Mais Médicos, com cubanos, aliviaria lotação de UTIs

A Prefeitura de Curitiba tem dificuldades para acelerar abertura de novas vagas em UTIs devido à falta de médicos. É nesse cenário que os curitibanos recordam da falta que fazem os cubanos, expulsos do país no início da gestão do governo Jair Bolsonaro.

A capital paranaense tem 94% da capacidade das UTIs lotadas enquanto algumas regiões do estado do Paraná, a exemplo do Noroeste, chegou a 100% de ocupação.

Além de médicos, também faltam equipes nos hospitais — pois muitos profissionais de saúde contraíram coronavírus neste primeiro ano de pandemia.
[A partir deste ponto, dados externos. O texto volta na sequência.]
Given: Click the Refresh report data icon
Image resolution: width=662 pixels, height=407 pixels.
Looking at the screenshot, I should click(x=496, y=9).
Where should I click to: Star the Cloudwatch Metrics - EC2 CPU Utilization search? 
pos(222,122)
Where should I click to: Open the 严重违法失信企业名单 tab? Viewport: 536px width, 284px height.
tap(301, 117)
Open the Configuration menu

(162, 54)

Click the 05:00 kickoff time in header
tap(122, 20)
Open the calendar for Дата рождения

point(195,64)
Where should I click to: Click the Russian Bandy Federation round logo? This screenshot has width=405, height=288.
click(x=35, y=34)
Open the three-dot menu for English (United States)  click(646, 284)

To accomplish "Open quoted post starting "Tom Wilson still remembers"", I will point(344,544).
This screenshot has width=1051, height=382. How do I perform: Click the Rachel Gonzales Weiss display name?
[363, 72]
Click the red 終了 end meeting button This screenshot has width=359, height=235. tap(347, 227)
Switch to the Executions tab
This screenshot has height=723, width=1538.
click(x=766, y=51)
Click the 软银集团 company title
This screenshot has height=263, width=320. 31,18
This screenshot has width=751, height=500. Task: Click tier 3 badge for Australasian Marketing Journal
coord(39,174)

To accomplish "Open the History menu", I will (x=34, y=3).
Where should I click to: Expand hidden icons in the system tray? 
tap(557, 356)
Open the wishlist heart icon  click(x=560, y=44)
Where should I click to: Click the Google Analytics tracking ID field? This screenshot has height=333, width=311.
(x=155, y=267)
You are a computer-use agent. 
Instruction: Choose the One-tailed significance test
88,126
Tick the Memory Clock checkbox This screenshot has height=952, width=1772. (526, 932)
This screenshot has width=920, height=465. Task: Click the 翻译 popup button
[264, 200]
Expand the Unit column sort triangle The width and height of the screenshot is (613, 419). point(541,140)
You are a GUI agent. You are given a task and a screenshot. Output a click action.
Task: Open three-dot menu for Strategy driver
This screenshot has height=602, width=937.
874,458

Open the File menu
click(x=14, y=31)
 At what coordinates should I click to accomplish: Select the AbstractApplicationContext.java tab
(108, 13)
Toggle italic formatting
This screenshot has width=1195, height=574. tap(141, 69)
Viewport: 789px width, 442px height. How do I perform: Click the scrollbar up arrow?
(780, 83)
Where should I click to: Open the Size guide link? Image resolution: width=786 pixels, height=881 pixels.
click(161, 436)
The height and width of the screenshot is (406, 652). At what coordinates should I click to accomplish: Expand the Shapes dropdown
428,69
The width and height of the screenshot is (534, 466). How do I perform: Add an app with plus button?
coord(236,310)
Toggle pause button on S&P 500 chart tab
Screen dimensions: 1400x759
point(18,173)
De acordo com a Secretaria de Estado da Saúde do Paraná (SESA), praticamente todas as pessoas no mercado já foram contratadas.

A falta de profissionais de saúde esbarra também nos trâmites e no treinamento para o enfrentamento da doença.

Nunca uma medida esdrúxula, disfarçada de ideologia, foi tão nefasta contra vidas humanas quanto a expulsão de médicos cubanos do Mais Médicos.

O Brasil não consegue dar respostas, criando mais UTIs, nesse pior momento da pandemia, porque não há médicos para a tarefa.

O problema é que a falta de médicos cubanos, sentida em Curitiba e no Paraná, também é reproduzida nos quatro cantos do País. Infelizmente.